Литмир - Электронная Библиотека
A
A

Почему, женившись на Арманде, он отставил это снотворное снадобье? Не потому ведь, что она порицала его любимый удар как оскорбительное занудство? Была ли тому виной новизна общей постели и близость иного мозга, гудящего по соседству с его, разрушая укромность выполнения усыпительной, – и пожалуй, довольно детской – процедуры? Возможно. Как бы там ни было, он отступился, уговорив себя, что две совершенно бессонных ночи в неделю составляют для него безвредную норму, а иными ночами довольствовался обзором событий дня (тоже на свой манер автомата), забот и горестей заводной жизни, украшенной там и сям павлиньим глазком того, что у тюремных психиатров называлось "иметь секс".

Так он говорит, что помимо трудностей засыпания его еще донимали сны?
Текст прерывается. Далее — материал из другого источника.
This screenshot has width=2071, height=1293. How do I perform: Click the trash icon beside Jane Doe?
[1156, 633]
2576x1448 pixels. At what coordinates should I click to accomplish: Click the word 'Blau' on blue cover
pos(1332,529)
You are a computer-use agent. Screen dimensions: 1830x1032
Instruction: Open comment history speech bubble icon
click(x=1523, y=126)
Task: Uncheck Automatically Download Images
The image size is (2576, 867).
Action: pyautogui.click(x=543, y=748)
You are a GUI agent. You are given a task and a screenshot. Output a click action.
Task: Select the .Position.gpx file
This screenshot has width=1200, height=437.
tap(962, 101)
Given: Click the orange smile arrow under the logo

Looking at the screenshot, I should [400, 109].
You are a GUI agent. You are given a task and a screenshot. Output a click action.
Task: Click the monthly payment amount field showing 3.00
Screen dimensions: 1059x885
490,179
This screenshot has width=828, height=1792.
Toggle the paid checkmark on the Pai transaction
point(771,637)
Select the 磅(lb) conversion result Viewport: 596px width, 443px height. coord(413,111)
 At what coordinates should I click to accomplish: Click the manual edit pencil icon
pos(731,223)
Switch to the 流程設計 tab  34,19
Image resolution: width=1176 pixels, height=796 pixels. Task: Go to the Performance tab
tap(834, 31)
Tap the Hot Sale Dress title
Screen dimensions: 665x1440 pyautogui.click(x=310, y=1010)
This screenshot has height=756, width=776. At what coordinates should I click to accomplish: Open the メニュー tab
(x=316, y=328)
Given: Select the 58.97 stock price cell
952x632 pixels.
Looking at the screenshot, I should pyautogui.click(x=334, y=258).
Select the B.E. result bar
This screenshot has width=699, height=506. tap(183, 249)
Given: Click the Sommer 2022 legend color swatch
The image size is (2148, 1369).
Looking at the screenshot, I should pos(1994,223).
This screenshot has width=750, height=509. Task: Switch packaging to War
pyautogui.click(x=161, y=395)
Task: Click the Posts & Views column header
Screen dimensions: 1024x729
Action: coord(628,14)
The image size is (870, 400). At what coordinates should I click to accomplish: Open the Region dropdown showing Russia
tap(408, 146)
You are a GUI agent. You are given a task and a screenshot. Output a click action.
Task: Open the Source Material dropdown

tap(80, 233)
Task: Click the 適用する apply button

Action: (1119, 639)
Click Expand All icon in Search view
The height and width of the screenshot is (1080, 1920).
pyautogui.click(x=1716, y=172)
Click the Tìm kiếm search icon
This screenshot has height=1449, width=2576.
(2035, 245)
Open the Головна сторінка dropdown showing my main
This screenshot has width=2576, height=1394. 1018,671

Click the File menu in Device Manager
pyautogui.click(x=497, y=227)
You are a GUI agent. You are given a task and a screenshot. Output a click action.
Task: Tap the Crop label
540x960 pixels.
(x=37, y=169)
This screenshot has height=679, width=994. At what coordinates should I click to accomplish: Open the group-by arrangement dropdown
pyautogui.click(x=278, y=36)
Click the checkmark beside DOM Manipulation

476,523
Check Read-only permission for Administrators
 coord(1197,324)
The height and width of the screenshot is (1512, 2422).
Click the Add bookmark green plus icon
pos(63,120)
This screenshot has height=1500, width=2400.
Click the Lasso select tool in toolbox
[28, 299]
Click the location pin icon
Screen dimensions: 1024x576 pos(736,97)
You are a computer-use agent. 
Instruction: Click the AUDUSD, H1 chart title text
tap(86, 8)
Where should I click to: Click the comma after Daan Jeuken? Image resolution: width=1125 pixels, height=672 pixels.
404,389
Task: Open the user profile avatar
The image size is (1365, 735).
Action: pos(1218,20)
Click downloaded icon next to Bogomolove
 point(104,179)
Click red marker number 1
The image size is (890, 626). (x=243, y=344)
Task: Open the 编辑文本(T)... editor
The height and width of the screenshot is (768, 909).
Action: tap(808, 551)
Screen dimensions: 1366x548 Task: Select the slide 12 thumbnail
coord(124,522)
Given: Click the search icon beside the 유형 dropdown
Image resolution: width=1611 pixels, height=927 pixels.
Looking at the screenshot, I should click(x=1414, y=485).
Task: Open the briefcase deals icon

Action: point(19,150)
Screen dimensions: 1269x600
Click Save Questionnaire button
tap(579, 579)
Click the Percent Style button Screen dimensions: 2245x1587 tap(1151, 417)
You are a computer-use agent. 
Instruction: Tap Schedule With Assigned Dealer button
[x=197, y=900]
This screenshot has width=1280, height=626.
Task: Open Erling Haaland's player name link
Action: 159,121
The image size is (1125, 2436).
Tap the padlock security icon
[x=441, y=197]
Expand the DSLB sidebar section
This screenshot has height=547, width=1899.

Да, вот именно донимали, очень точное слово! Он мог потягаться с первейшим безумцем по части повторения определенных кошмарных ходов. Иногда он сразу же различал первый грубый набросок, и с ним варианты, вразрядку идущие один за другим, они менялись в мелких деталях, подчищая сюжет, добавляя новые частности, погнуснее, но всякий раз переиначивая очередной вариант все той же, иначе не существующей повести. Ну, хорошо, послушаем о частностях погнуснее. Как вам будет угодно. В особенности один эротический сон повторялся в течение нескольких лет с упорством кретина – до и после смерти Арманды. В этом сне, от которого психиатр (чудачливый отпрыск цыганки и неизвестного солдата) отмахнулся, сочтя его "слишком прямолинейным", ему подносили огромное блюдо со спящей красавицей под цветочным гарниром и подушку с набором орудий. Последние рознились шириной и длиной, а количество их и подбор ото сна ко сну изменялись. Они лежали опрятным тесным рядком: один, в ярд длиною, был изготовлен из вулканизированной резины и венчался фиолетовой головкой, за ним шел надраенный штырь, короткий и толстый, за этим – штопоровидная штука потоньше с кольцами мокрого мяса и сквозистого сала, – и так далее, примеры выбраны наугад. Вообще-то и смысла не было выбирать – коралл, бронзу или мучительный каучук – потому что за какой инструмент ни возьмись, он тут же менял размеры и форму, не удавалось и толком приладить его к своей анатомии, он либо отламывался в самой точке воспламенения, либо продольно трескался между ног или костей более-менее раскромсанной красотки. Он желал бы с наиполнейшим, неистовым, анти-фрейдовым пылом подчеркнуть следующее: эти онейрические пытки никак не соприкасались, ни впрямую, ни в "символическом" смысле, – ни с чем, испытанным им в сознательной жизни. Эротическая тема оставалась лишь темой, одной среди многих, как "Мальчик для развлечений" остался лишь чужеродной причудой в ряду сочинений серьезного, слишком серьезного автора, осмеянного в недавнем романе.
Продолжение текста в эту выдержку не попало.